Propensity score predictor helped our client predict the customers likelihood to purchase a product

Authored by Ameex Technologies on 06 Nov 2019

Client is a leading e-commerce company selling baby nutrition products. They want to leverage the user’s website behavior. 

Current State

  • The client runs various marketing campaigns online and their marketing team would like to have information on their customer profile. 

  • The client can then run targeted marketing campaigns to the selected customer which matches their profile 

Gaps

  • Absence of a proper mechanism to perform customer profiling  

  • Lack of real-time data 

  • Absence of a proper solution to consume the data.

Our Approach

  • Ameex developed a solution which extracted data from Google Big Query and stored in Cloud Storage in a structured manner.
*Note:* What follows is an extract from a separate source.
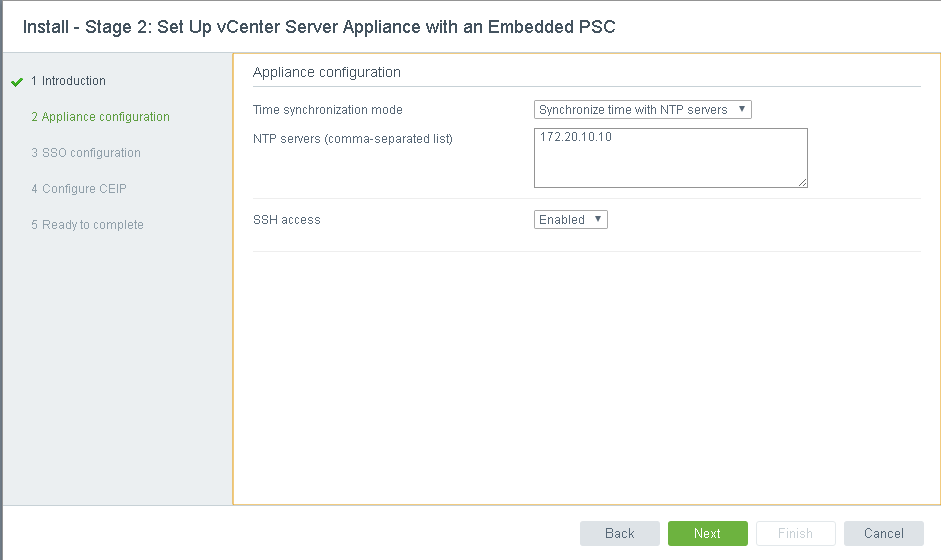Image resolution: width=941 pixels, height=560 pixels.
Task: Click the SSH access label
Action: (287, 220)
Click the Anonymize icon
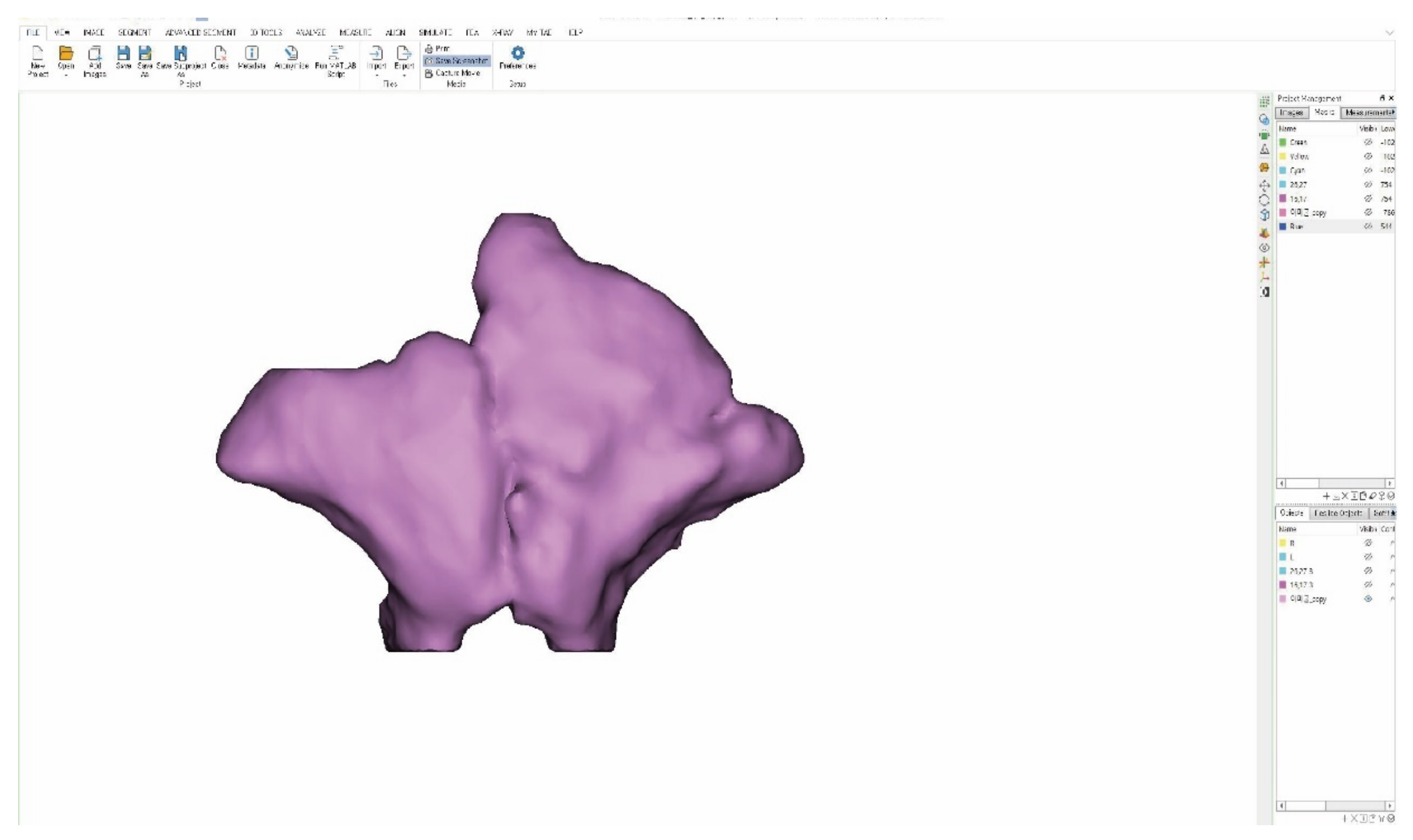The width and height of the screenshot is (1413, 840). point(291,54)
The analytical layer consists of the model to generate the propensity score, which indicates the likelihood of a customer to purchase the product. This also gives the flexibility to run targeted campaigns to appropriate groups of customers. 
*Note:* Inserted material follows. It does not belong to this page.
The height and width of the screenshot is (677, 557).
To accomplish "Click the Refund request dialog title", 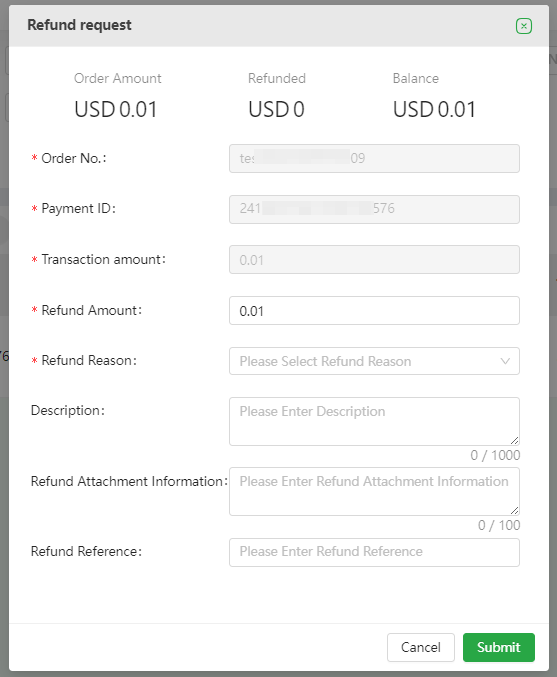I will pyautogui.click(x=79, y=25).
  • Data from Big Query is fetched and moved to Google Cloud Storage 

  • Dask Parallel processing handles data processing tasks like handling missing values, categorical variables etc… 

  • Last 30 days data was taken and feature engineering was performed on it 

  • Model is developed using LighGBM and trained using Cross-validation to prevent overfitting.                                         

  • Features: This application includes 

  • Option to enter the customer Number and view the propensity score. 

  • Option to view the list of customers within a specific score range 

Business Impact

  • A solution which gives the propensity score and determines the likelihood to purchase a product  

  • An easier consumption mechanism which uses real time data of enrolled and non-enrolled users 

Want to learn more about how we have helped our clients with their analytics journey? let’s connect!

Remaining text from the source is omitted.